News Release

JAMA study: Long hours equal to alcohol in impairing young doctors

Peer-Reviewed Publication

Brown University

PROVIDENCE, R.I. -- Fatigued medical residents' performance on attention tests and on a driving simulator is comparable – or worse – than their performance after drinking three to four cocktails, according to research from Brown Medical School and University of Michigan.

The negative effects of fatigue on doctors-in-training are well documented and increasingly a matter of concern. In July 2003, the Accreditation Council for Graduate Medical Education instituted a landmark 80-hour-per-week limit on the nation's roughly 98,000 residents.

But the latest study, published in the current issue of JAMA, is the first to compare residents' sleep deprivation with alcohol ingestion – a standard of impairment long studied by researchers and easily recognized by the public.

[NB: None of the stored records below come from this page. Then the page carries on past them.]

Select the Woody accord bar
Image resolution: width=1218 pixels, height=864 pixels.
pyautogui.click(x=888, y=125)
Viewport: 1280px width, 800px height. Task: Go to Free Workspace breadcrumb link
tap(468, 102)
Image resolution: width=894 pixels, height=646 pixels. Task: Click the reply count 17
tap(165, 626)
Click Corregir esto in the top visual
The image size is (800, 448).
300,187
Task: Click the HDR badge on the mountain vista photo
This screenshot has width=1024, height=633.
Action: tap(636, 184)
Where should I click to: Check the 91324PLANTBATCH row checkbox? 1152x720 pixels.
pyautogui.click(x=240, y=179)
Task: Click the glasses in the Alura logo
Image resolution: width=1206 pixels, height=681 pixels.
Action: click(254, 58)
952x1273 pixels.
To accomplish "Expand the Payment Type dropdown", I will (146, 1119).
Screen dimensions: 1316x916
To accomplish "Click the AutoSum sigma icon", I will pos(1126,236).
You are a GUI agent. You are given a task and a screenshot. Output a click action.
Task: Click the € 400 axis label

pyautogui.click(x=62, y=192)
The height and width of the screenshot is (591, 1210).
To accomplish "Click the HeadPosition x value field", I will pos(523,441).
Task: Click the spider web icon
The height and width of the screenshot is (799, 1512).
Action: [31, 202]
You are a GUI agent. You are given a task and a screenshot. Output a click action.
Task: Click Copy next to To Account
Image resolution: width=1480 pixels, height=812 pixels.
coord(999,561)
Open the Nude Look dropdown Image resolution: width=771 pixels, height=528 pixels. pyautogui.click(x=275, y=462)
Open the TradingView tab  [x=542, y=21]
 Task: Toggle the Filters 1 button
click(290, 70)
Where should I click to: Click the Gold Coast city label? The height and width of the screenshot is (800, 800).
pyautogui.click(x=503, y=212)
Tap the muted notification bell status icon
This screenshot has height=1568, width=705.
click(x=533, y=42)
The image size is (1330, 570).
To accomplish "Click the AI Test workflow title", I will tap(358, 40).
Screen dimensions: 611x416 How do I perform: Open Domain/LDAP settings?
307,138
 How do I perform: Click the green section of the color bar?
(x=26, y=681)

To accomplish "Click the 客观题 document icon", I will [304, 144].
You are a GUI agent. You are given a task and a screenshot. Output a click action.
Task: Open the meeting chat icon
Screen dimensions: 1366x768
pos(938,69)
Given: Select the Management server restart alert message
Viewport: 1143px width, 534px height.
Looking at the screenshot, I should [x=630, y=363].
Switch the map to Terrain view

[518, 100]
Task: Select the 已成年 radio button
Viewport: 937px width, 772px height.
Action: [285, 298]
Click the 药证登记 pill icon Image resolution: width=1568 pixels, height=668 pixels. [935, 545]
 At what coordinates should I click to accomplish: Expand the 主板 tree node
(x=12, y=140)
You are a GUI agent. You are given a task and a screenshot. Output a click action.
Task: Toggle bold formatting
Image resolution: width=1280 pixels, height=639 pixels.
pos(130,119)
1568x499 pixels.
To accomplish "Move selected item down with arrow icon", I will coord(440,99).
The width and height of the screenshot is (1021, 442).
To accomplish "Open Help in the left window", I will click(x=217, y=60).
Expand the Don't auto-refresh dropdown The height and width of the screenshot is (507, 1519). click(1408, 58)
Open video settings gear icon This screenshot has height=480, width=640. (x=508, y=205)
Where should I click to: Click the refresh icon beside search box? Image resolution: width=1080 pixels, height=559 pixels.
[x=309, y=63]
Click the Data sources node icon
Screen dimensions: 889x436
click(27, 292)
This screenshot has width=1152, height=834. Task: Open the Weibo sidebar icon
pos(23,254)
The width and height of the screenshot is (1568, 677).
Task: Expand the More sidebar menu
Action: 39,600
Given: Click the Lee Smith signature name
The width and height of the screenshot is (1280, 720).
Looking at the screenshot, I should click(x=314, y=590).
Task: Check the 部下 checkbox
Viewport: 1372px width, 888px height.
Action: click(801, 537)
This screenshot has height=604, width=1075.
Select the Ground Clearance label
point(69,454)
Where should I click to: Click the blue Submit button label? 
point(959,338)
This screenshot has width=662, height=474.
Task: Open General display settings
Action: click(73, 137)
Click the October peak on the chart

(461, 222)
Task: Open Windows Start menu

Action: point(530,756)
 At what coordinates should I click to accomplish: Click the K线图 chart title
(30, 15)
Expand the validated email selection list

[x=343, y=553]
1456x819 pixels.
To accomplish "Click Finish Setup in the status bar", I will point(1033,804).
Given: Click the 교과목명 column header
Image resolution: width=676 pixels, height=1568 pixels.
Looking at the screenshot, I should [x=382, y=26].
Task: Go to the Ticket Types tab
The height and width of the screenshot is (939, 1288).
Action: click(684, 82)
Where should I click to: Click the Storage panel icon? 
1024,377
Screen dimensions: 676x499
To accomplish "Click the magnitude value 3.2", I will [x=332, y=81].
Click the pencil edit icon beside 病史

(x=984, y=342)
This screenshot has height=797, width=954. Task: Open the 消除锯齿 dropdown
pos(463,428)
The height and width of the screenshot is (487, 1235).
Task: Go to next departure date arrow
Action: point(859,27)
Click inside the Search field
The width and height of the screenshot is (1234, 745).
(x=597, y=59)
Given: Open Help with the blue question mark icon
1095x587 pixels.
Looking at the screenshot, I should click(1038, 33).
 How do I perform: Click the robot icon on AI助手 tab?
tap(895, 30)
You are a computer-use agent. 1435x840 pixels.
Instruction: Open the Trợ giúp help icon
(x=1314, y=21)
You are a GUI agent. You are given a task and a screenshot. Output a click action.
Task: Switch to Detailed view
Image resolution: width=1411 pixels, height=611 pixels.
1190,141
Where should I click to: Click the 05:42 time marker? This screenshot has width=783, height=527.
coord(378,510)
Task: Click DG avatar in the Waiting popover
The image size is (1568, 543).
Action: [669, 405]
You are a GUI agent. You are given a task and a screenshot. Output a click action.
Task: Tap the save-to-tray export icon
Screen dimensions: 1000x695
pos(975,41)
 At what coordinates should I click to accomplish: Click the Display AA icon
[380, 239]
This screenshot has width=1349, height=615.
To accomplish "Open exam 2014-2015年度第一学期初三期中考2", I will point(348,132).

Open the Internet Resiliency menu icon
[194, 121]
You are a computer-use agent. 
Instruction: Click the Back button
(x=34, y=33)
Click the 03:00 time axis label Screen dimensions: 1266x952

"The take-home message here is that the repercussions of fatigue on residents are considerable," said Judith Owens, director of the Pediatric Sleep Disorders Clinic at Hasbro Children's Hospital and associate professor of pediatrics at Brown Medical School. "This is a national problem, and we shouldn't consider it solved by an 80-hour cap on hours."

Owens, a pediatrician who was involved in a serious car accident after an overnight shift as a resident, helped create the Sleep, Alertness, and Fatigue Education in Residency (SAFER) Program used in residency programs across the nation. She said regulators, hospitals and medical schools must keep pushing to protect residents – and the public – from work-related fatigue.

"We have to continue to educate doctors-in-training," Owens said, "and we should help them develop sleep risk-management strategies. This is particularly important since our study shows that many sleep-starved residents don't recognize that they're impaired."

Mary A. Carskadon, director of the Bradley Hospital Sleep and Chronobiology Research Lab and professor of psychiatry and human behavior at Brown Medical School, said further reducing residents' hours need not be the only solution to the problem.

"We could improve on-call sleeping quarters, provide rides to and from work, reinforce the importance of catching up on sleep after heavy call," Carskadon said. "Because there is a risk to residents and to other drivers – and that risk needs to be managed."

Led by former Brown Medical School researcher J. Todd Arnedt, now at the University of Michigan Health System, the team compared the post-call performance of 34 medical residents to examine the effects of extended work hours.

Each resident was tested under four conditions – light call, light call with alcohol, heavy call and heavy call with placebo.

Light call was defined as one month of daytime clinic rotations with little or no overnight duty, during which residents averaged 44 hours of work per week. Residents averaged six hours and 37 minutes of sleep the night before the tests.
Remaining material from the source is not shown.